## GIVEN EXERCISE
Reproduce the lines from the one containing "Choose the test-tube machine request bubble" through the end of the rows, inclusive. Leave the pictures out.
Begin STORED RECORDS
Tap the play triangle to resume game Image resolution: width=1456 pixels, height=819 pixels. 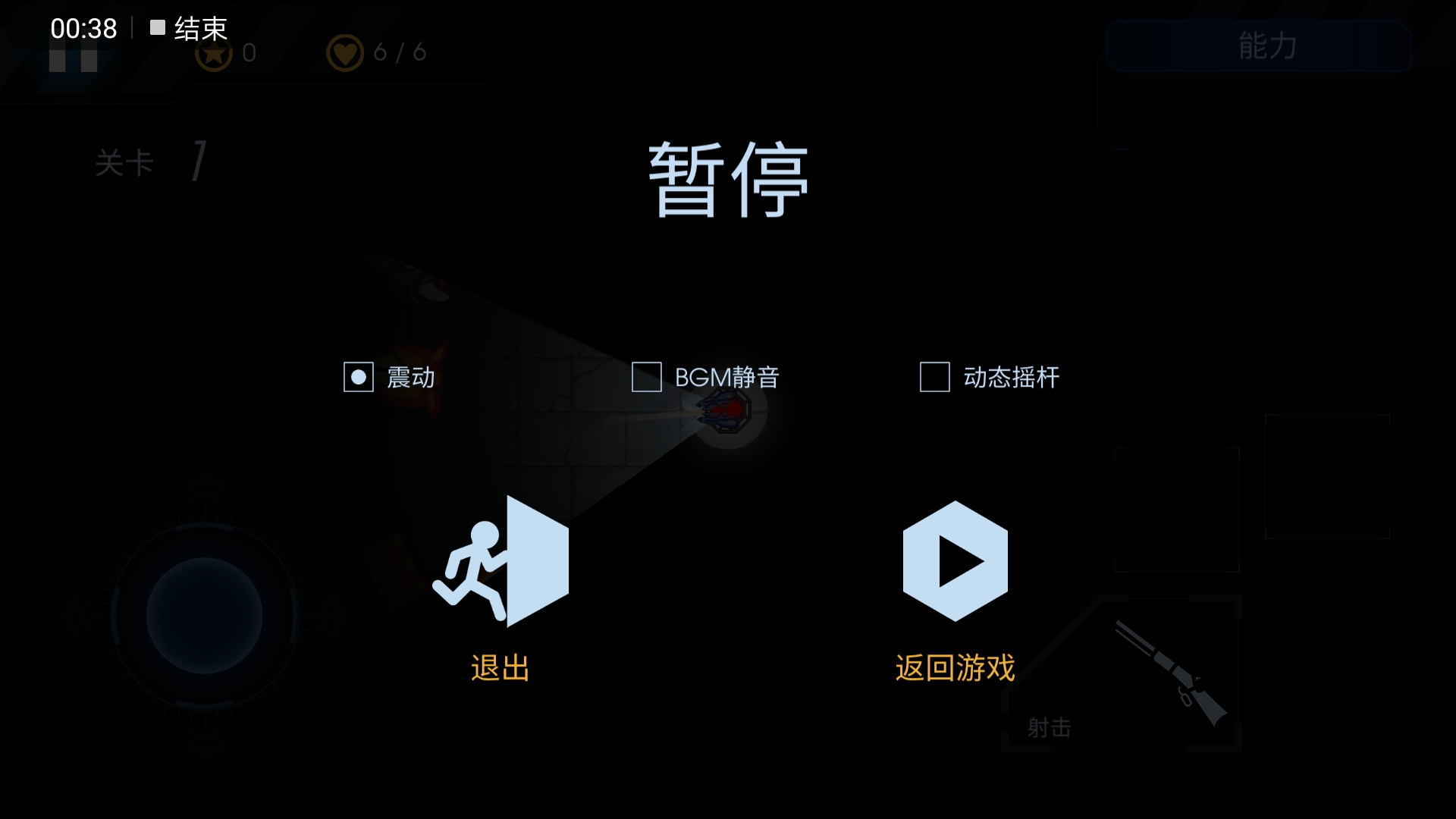coord(956,561)
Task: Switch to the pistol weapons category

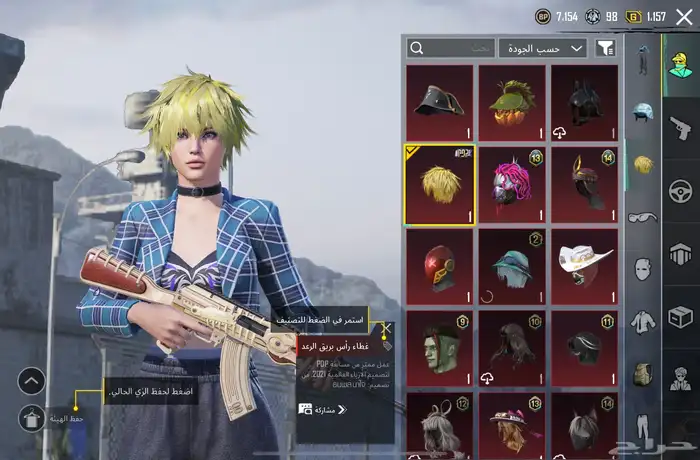Action: point(682,128)
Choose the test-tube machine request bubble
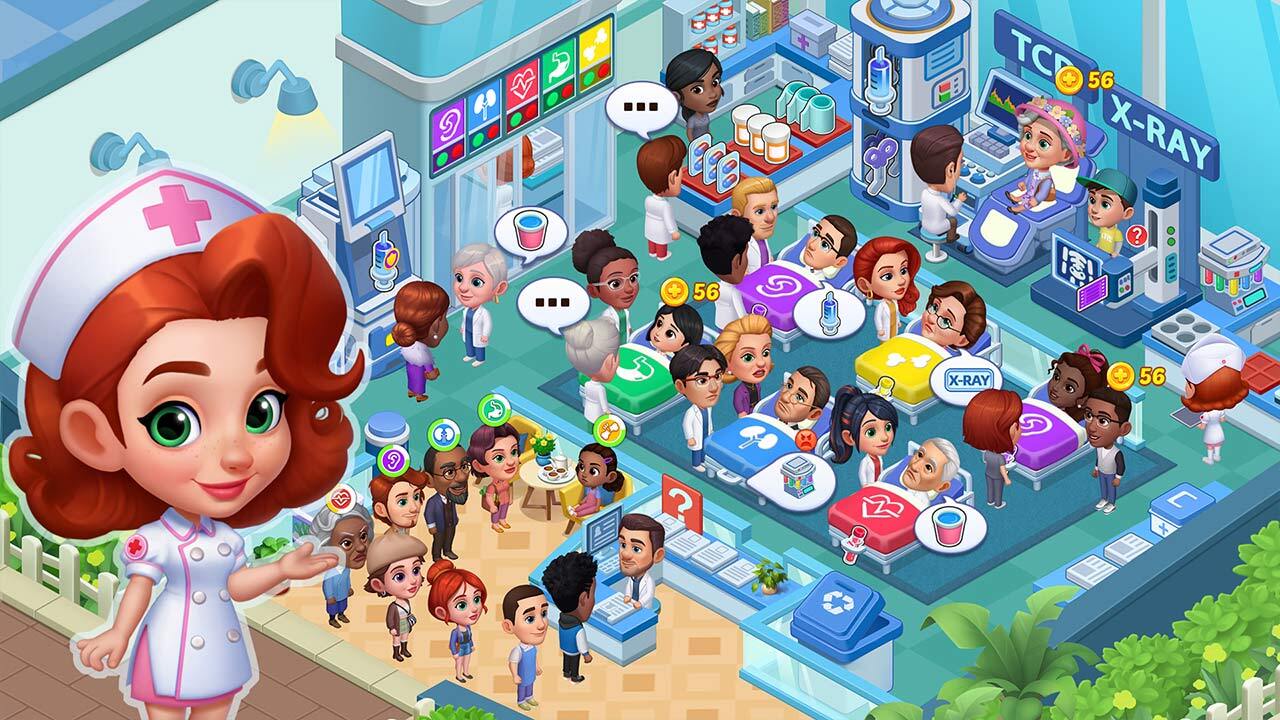Image resolution: width=1280 pixels, height=720 pixels. pos(791,480)
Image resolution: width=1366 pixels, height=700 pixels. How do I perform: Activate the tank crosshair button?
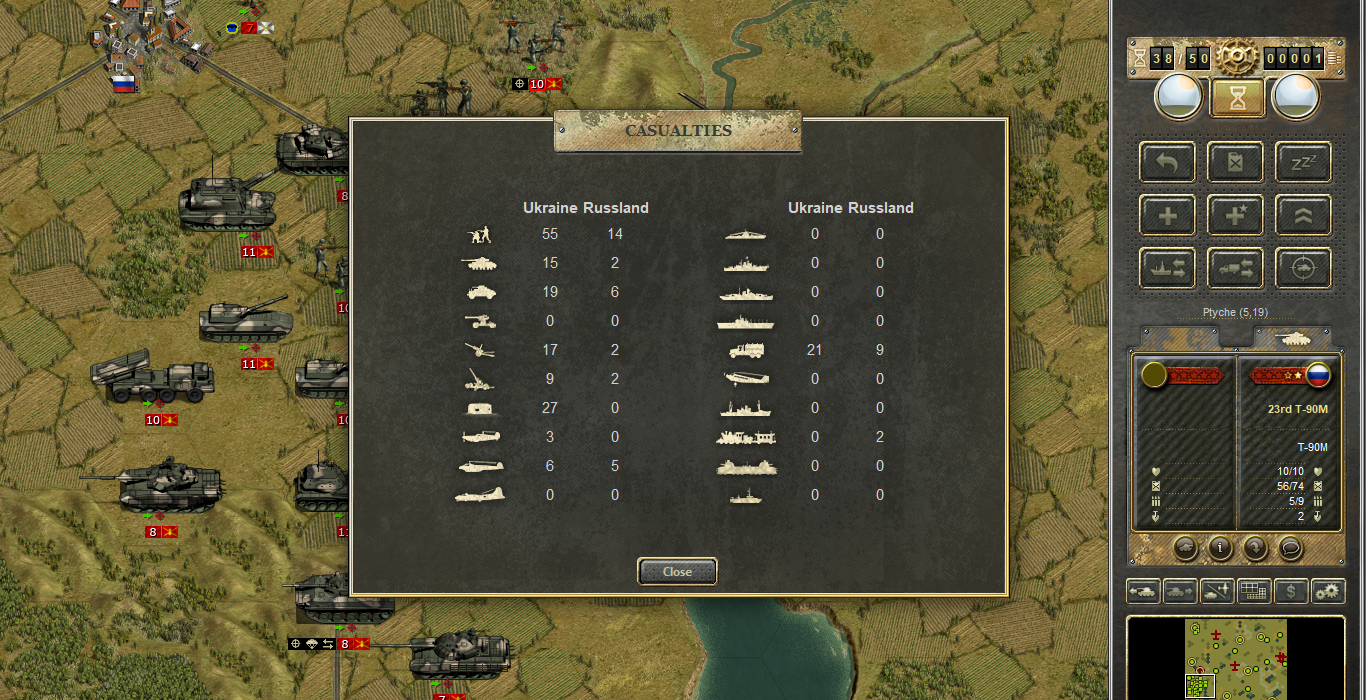pyautogui.click(x=1303, y=268)
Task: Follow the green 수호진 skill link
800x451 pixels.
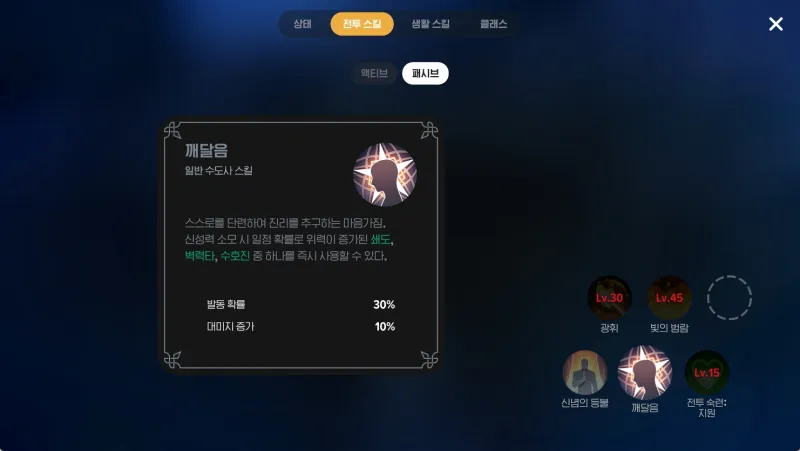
End STORED RECORDS
## SOLUTION TO THE PROBLEM
Choose the test-tube machine request bubble
Image resolution: width=1280 pixels, height=720 pixels. pos(791,480)
Image resolution: width=1366 pixels, height=700 pixels. How do I perform: Activate the tank crosshair button?
pyautogui.click(x=1303, y=268)
Task: Follow the green 수호진 skill link
800x451 pixels.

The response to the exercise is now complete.